━━━ Information given ━━━
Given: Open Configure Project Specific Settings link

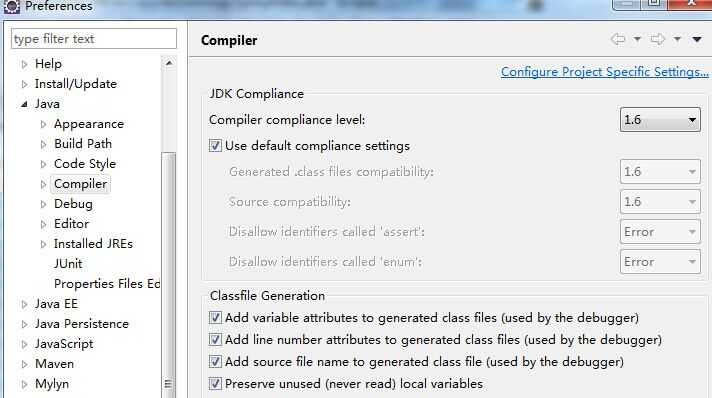Looking at the screenshot, I should tap(604, 72).
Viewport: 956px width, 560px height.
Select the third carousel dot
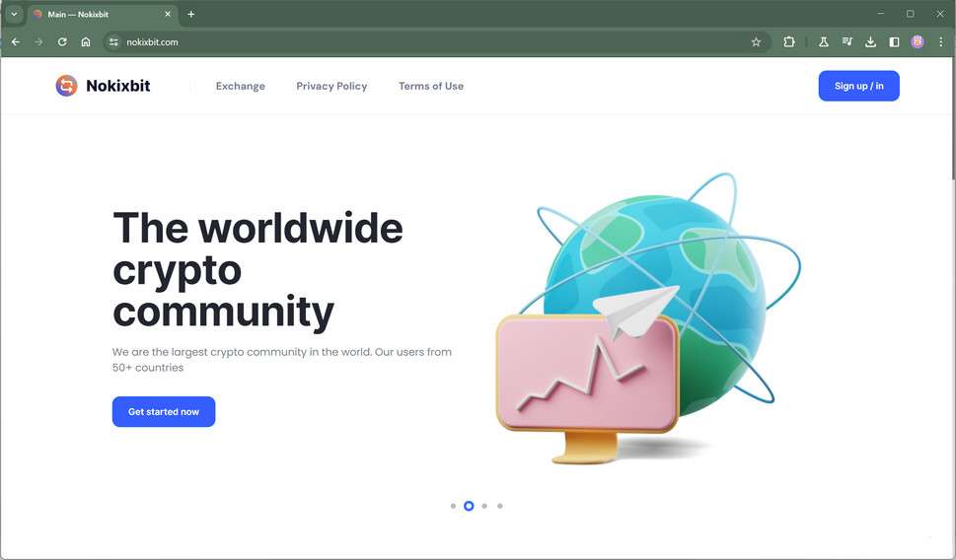(x=484, y=506)
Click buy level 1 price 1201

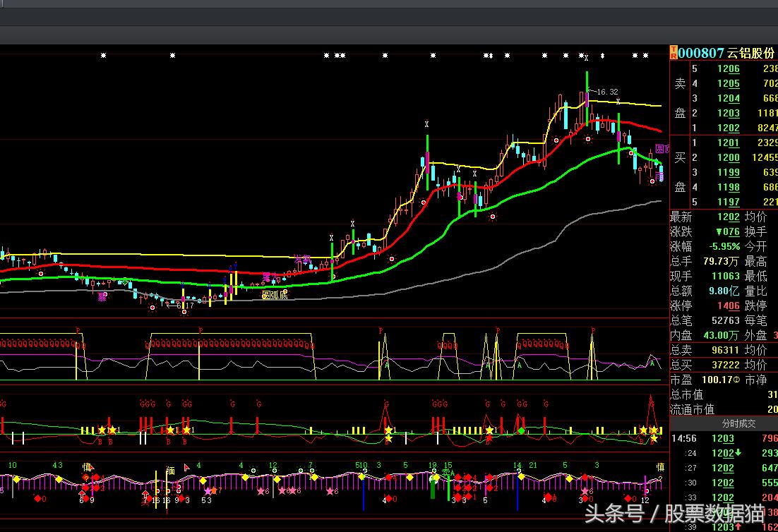(728, 143)
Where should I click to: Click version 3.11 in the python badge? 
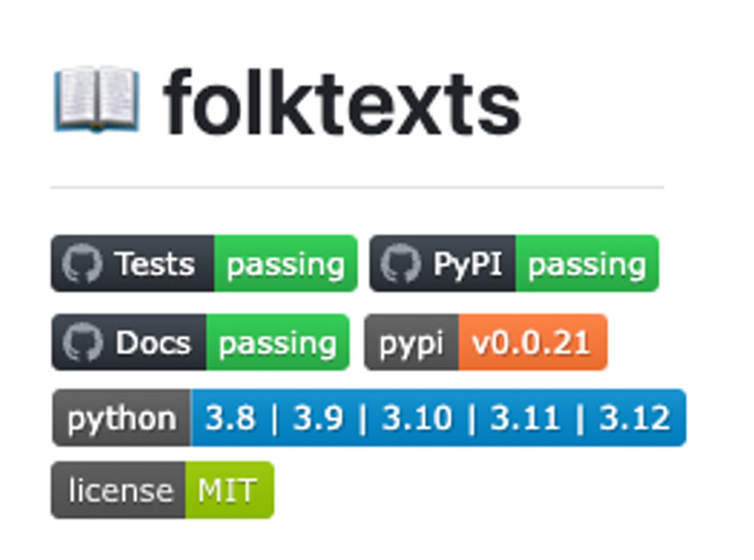pos(525,418)
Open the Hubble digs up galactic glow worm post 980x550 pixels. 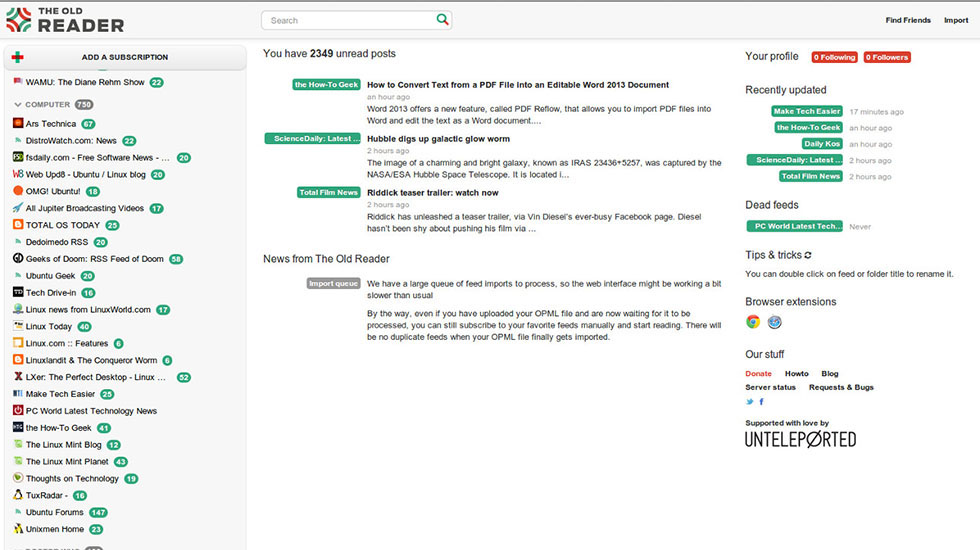[x=438, y=139]
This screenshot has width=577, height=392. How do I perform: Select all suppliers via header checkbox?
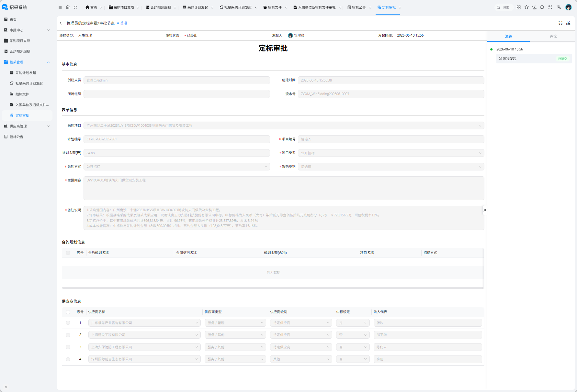(68, 312)
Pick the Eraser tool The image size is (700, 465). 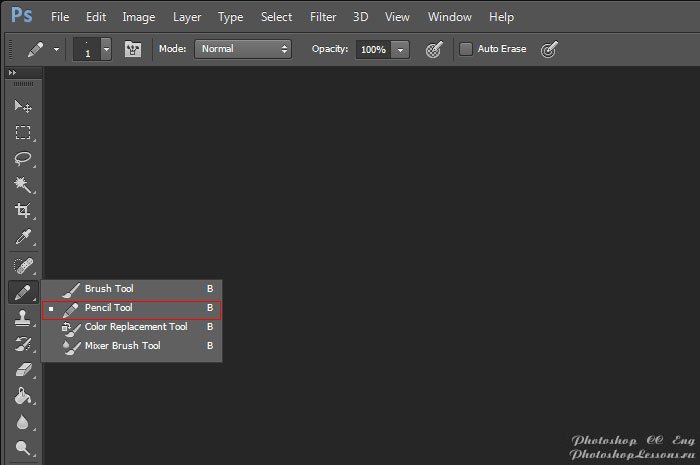(22, 370)
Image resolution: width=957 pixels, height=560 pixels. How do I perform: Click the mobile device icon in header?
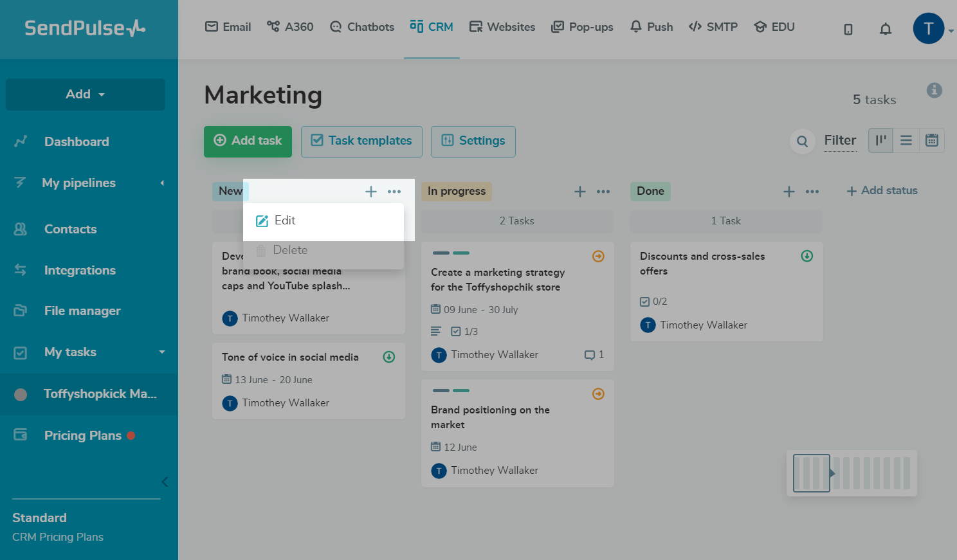click(848, 29)
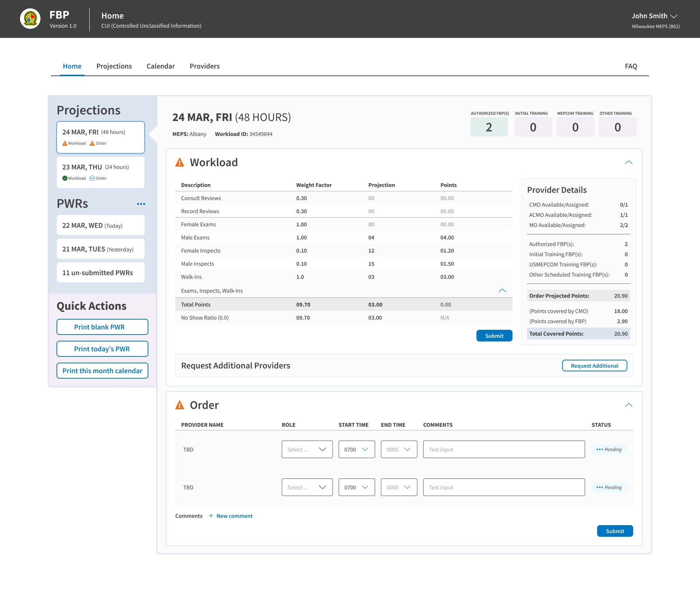Click the green Workload checkmark under 23 MAR
The width and height of the screenshot is (700, 594).
65,178
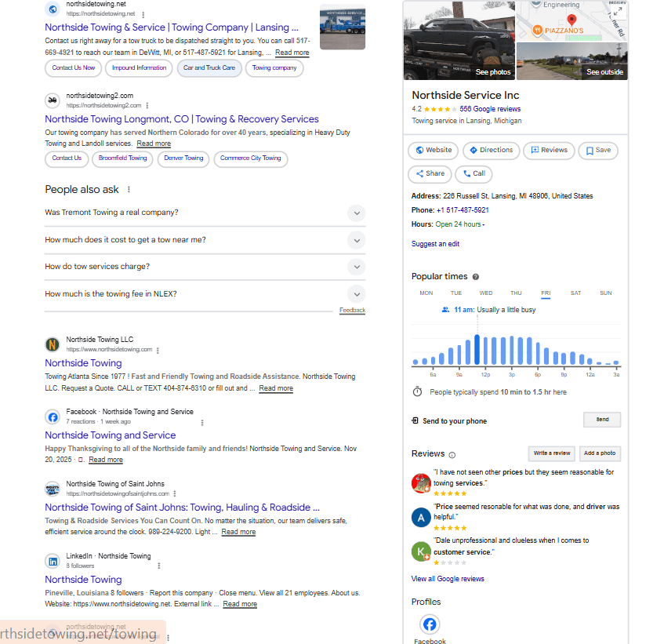This screenshot has width=664, height=644.
Task: Click the Write a review button
Action: 551,453
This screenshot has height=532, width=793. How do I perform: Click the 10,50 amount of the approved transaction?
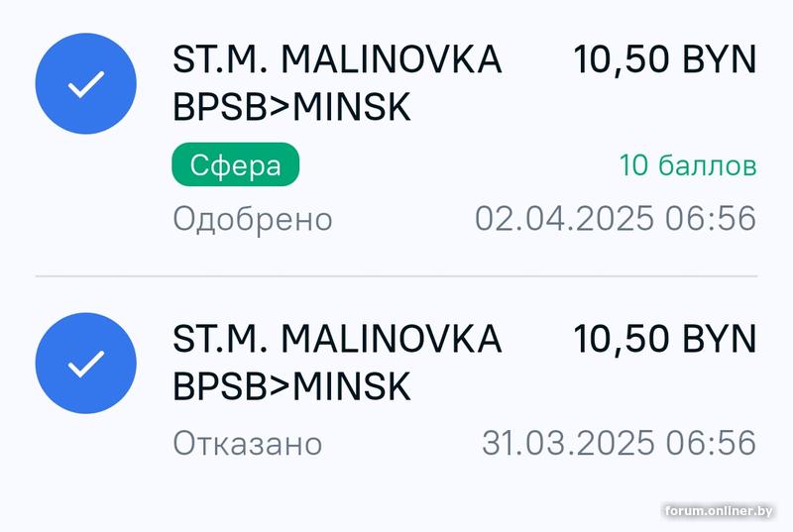click(x=618, y=60)
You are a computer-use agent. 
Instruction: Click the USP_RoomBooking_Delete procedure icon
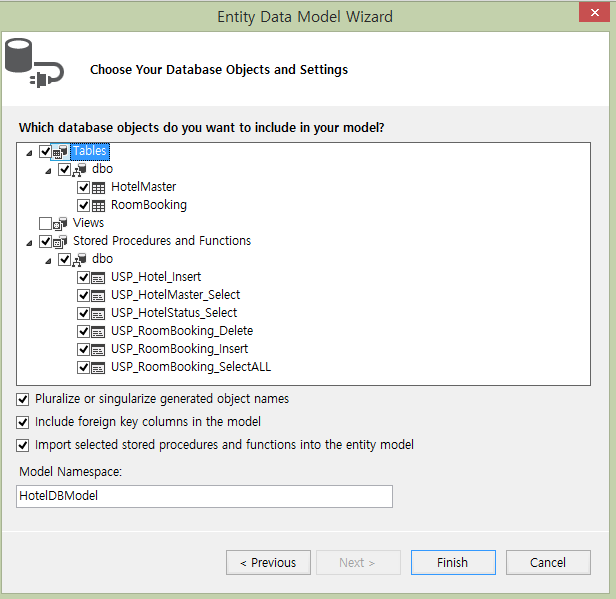(98, 332)
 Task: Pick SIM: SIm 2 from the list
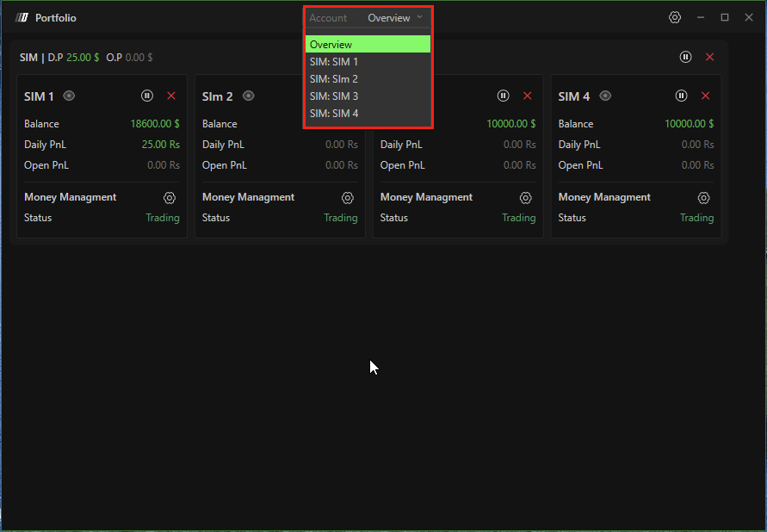[368, 79]
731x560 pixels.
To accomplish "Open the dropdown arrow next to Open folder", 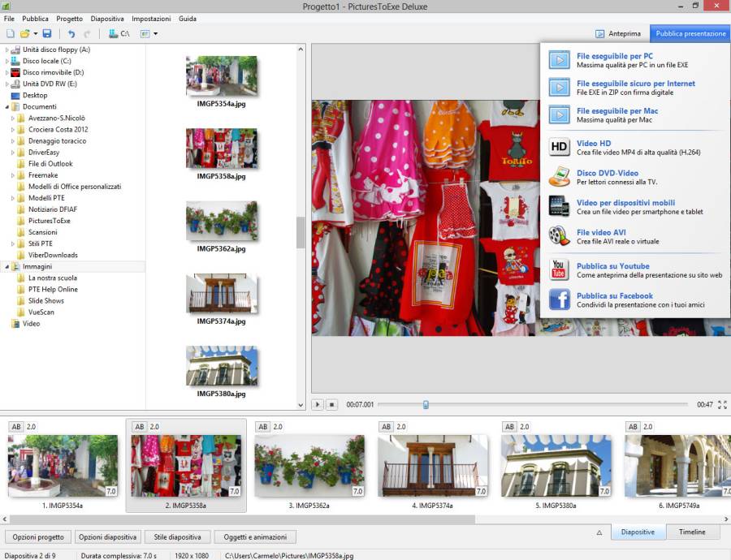I will [36, 34].
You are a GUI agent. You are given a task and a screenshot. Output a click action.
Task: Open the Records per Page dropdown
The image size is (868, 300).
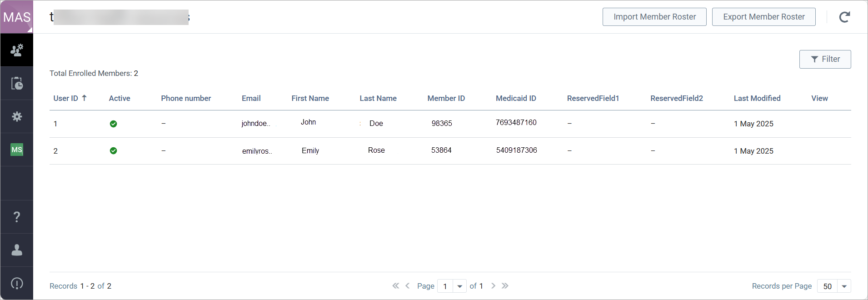pyautogui.click(x=844, y=286)
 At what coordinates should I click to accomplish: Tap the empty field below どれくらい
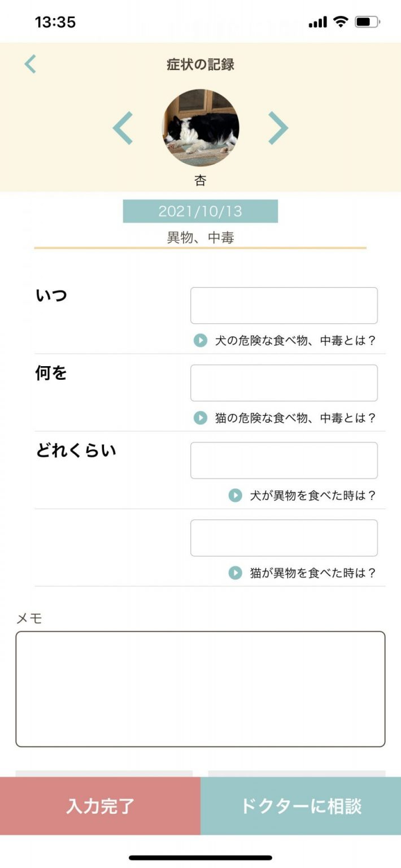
━━━
◆ What you are asked to do:
Pull out all lines from the entries above that include the word "agent".

◆ Output:
You are a computer-use agent. 
You are a GUI agent. You are given a task and a screenshot. Output a click action.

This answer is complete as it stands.